4 Replies Latest reply on May 21, 2008 6:33 AM by michael.chu

    some performance tuning questions

    bayoumi
      Hi,
      I have some questions regarding i/o optimization:
      1- When we do streamRead, is the stream saved on the system remote memory or on the GPU card local memory?
      2- Do the streams get flushed from the GPU after each kernel is finished?
      3- Which is the real time consumer: the streamRead or the calling the kernel, when it comes to passing streams?
      4- What is the best way to use temp variables for intermediate storage? The only solution I found is to pass dummy streams without streamRead/streamWrite. Brook does not allow currently having temp local storage (either in array or stream format). My target is to minimize unnecessary I/O operations for these temp. variables

      Thanks
      Amr
        • some performance tuning questions
          michael.chu
          Hi Amr,

          1) When you do the streamRead() that kicks off the memory transfer from system memory to the GPU memory. When the transfer completes (not when streamRead() returns since it is an async call) the data resides in the GPU memory.

          2) Streams are not flushed from GPU memory after each kernel call. The data still resides in the GPU memory.

          3) When you talk about the real time consumer, are you saying what takes most of the time? Both are async function calls so both schedule the action but do not wait. How much time each takes depends on how much data you are transfering and how much computation you are doing. streamWrites, however, do block (since they must guarantee the data is available in your C array when they return).

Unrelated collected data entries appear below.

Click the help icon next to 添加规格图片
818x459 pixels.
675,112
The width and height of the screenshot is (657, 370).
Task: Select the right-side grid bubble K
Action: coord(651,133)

          4) If you are passing data between kernels, keeping the streams in GPU memory (not writing them back to the system memory) is the best idea for now.

          Michael.
          • some performance tuning questions
            bayoumi
            Hi Micael
            Thanks, I started to see things better now.
            Regarding question number 4, I meant the variables which are used for carrying intermediate results during multi-step calculations, within the same kernel.

            But from your reply, it seems I can just send some dummy streams during the first kernel, and keep using them by other kernels. But in all cases, these dummy streams will always have to be in the arguments list of each kernel?

            I see from your reply that the actual physical data transfer is during streamRead & streamWrite.
            This is different from my previous understanding that streamRead & streamWrite are some sort of "malloc" for the GPU and pointer setting, and that the actual data transfer takes place when I invoke the kernel. It seems I was wrong,

            New Question:
            when I call the kernel several times within my program, does the kernel GPU-executable code gets loaded, DURING RUNTIME, to the GPU everytime I call it (the way an interpreter works), or
            do all kernels get loaded to the GPU at the beginning of my C/C++ program, even if I will not use some of them?
            Best Regards
            Amr
            • some performance tuning questions
              nberger
              Hi Michael,
              another question on the same topic: At what point does the CPU wait for GPU calculations to finish - when I call streamWrite() or when I call the next kernel? Or to phrase the question differently, is there something like a queue for kernels?

              Thanks

              Nik
                • some performance tuning questions
                  michael.chu
                  Hi Nik,

                  Only streamWrite() blocks. streamRead() and kernel calls are asynchronous (the kernel call does wait for its inputs to be transfered and be ready before executing).

                  This does lead to some confusion when doing timing since you will tend to incorrectly believe streamRead() and the kernel call are super-fast and streamWrite() is super-slow. streamWrite() is likely just getting dinged for most of the calculation since it has to wait for the kernel execution to finish.

                  Michael.